The federal legislation that regulates mining for copper, zinc, gold and many other minerals was originally signed into law by President Ulysses S. Grant. In ways, the law reflects a 19th century view of natural resources: limitless and there for the taking.
Now, a legacy of pollution at tens of thousands of abandoned mines across the West is prompting an Oregon congressman to head a new effort to revise the General Mining Act of 1872.
Chris Cora of the Environmental Protection Agency stands on what used to be a mountaintop in the Umpqua River Basin of Southern Oregon. Now, it’s essentially a landfill “filled with waste rock and tailings,” Cora said. “There’s actually zinc ore in here. Well, it’s concentrated zinc, which is really bad for the environment,” he said.
The rubble in the area is what’s left after a mining operator blasted off the top of the mountain to get to deposits of copper and zinc. The company piled up the leftovers, covered them with plastic liner and soil, then abandoned the site. The liner soon failed.

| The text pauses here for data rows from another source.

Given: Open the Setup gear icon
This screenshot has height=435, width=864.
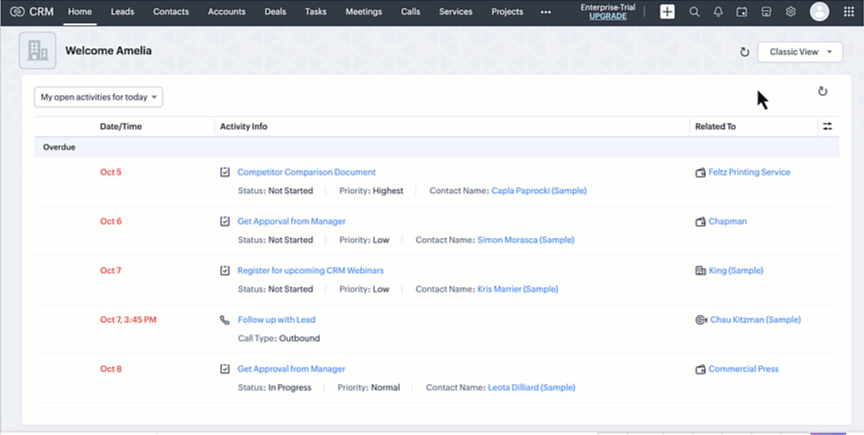Looking at the screenshot, I should 790,12.
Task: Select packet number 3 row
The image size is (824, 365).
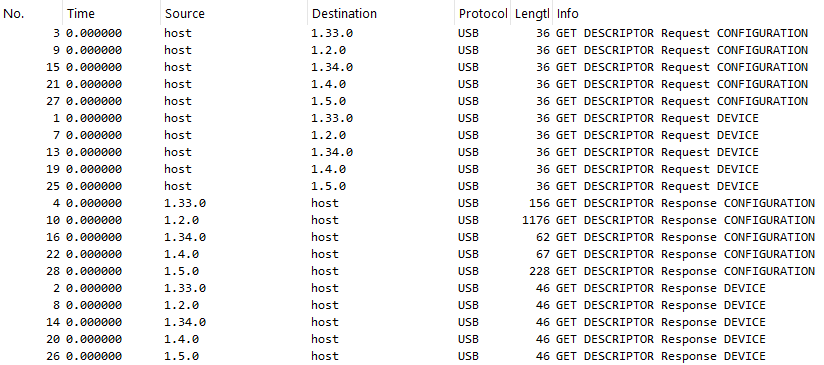Action: (x=412, y=34)
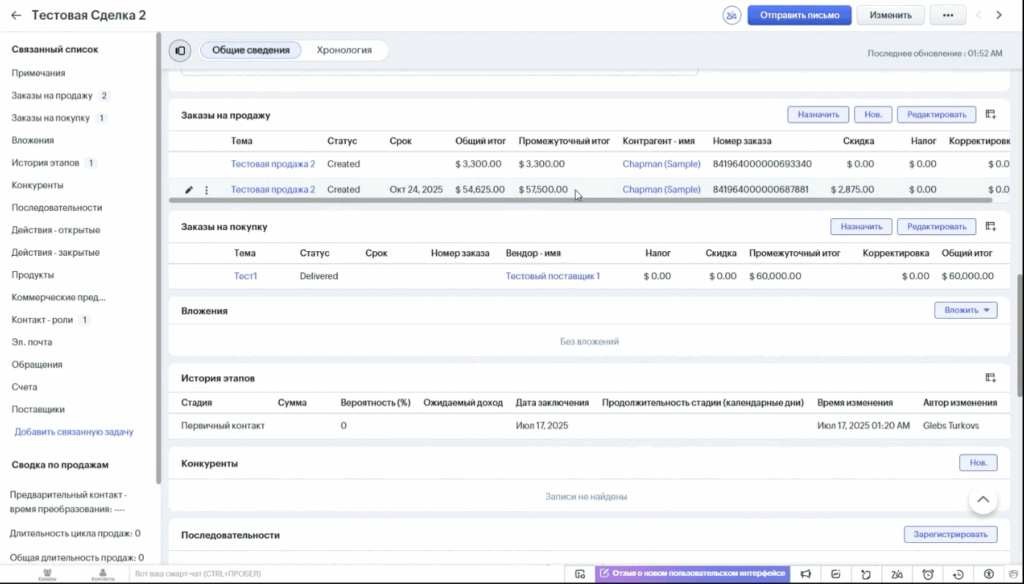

Now, rainwater percolates down through the mining waste, picking up a toxic load of heavy metals and acid. Cora said that’s made the nearby creek uninhabitable for the region’s threatened coho salmon and other fish.
“It kills the bugs that they would eat. So the bugs can’t survive, so they have no food to forage on,” Cora said. “If they laid eggs, those eggs would just get neutralized. They can’t live in an acidic stream.”
Down the road, at the mouth of the old mine, a dilapidated system of culverts channels runoff from the mine onto the mountainside. Susan Lee, with the Bureau of Land Management, said the bright orange color staining the rocks is likely iron.
“There’s iron, zinc,” she said. “Arsenic levels are high on this site — a full complement of heavy metals.”
Lee explained that the water carried off by the culverts is less than half of what’s running off underground. Eventually, it all ends up in the creek. Estimates for cleaning up the site run to more than $15 million.
The Formosa Resources Corporation, a Canadian company, mined the site from 1989 until 1993 before closing shop. The firm has since gone out of business. That means the cost for cleaning up the toxic mess falls on the taxpayer. Rep. Peter DeFazio, D-Ore., has a problem with that.
“We have thousands of abandoned sites like this across the western United States and we have virtually no budget to clean them up,” DeFazio said.